The performance of community college transfers at baccalaureate institutions also brings the idea of “transfer shock” into focus. Hills first coined the term transfer shock to refer to a post-transfer drop in student performance during the first quarter/semester of enrollment, finding that transfer students suffer a drop in grades upon transfer and are less likely to graduate than freshmen entrants [23]. Around the same time, Knoell and Medsker also found evidence of transfer shock in a study of over 7,000 transfer students [24]. In opposition to this, Nickens argued that accounting for adequate academic variables during statistical analyses can explain transfer shock with respect to students’ grades, showing this with over 900 students at Florida State University [25] while Cejda later contended that the extent of transfer shock varies by discipline, even finding the performance of students in some disciplines improved after transfer (referred to as “transfer ecstasy”) [26]. In reviewing the available literature on transfer shock, Diaz found a lack of consensus on the matter, with 13 of 62 studies (about one-fifth) finding evidence of either transfer ecstasy or no transfer shock and 49 of 62 (about four-fifths) reporting evidence of transfer shock with varying degrees of recovery therefrom [27].
These divides in the perceived aptitude of the transfers from community colleges (and, in a broader sense, the value of the community college system as a whole) are particularly relevant in today’s educational and political climate with community colleges being viewed as a countermeasure to the enrollment caps and rising costs of tuition at four-year institutions. Additionally, an increased government focus on community colleges, including 2009’s American Graduation Initiative, which centered on an increase in the US’s investment in community colleges by billions of additional dollars (see http://bit.ly/18cFmVu), and America’s College Promise Act of 2015, which seeks to waive community college tuition for eligible students (see http://bit.ly/1CpCOSj and http://bit.ly/1NAQB73), has made it imperative that the risks, benefits, and costs for students attending two-year institutions are well understood. Furthermore, the uncertainty regarding the capabilities of community college transfers begs the question of whether these students are of lower aptitude than freshmen entrants or might be unfairly stereotyped as risky ventures [27].

> **WHAT TO PRODUCE**
Answer these questions from the transfer shock passage:
1. Who first coined the term "transfer shock"?
2. Of the 62 studies Diaz reviewed, how many reported evidence of transfer shock?
3. Which 2015 act seeks to waive community college tuition for eligible students?
Rely on the transfer shock passage alone, with no outside knowledge.

> **STORED DATA**
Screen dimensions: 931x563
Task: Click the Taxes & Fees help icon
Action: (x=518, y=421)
---
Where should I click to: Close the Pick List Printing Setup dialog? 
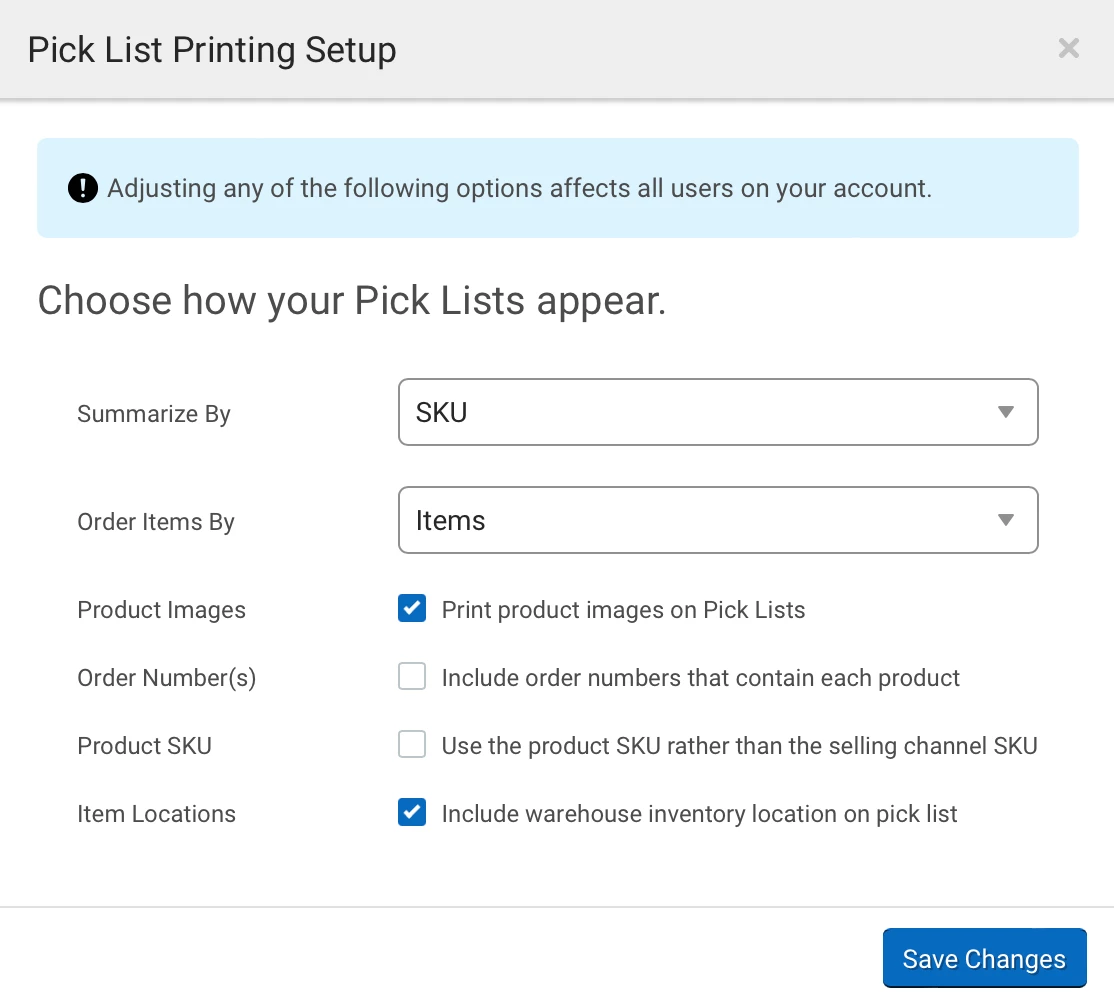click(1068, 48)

> **EXERCISE ANSWER**
1. Hills
2. 49
3. America's College Promise Act of 2015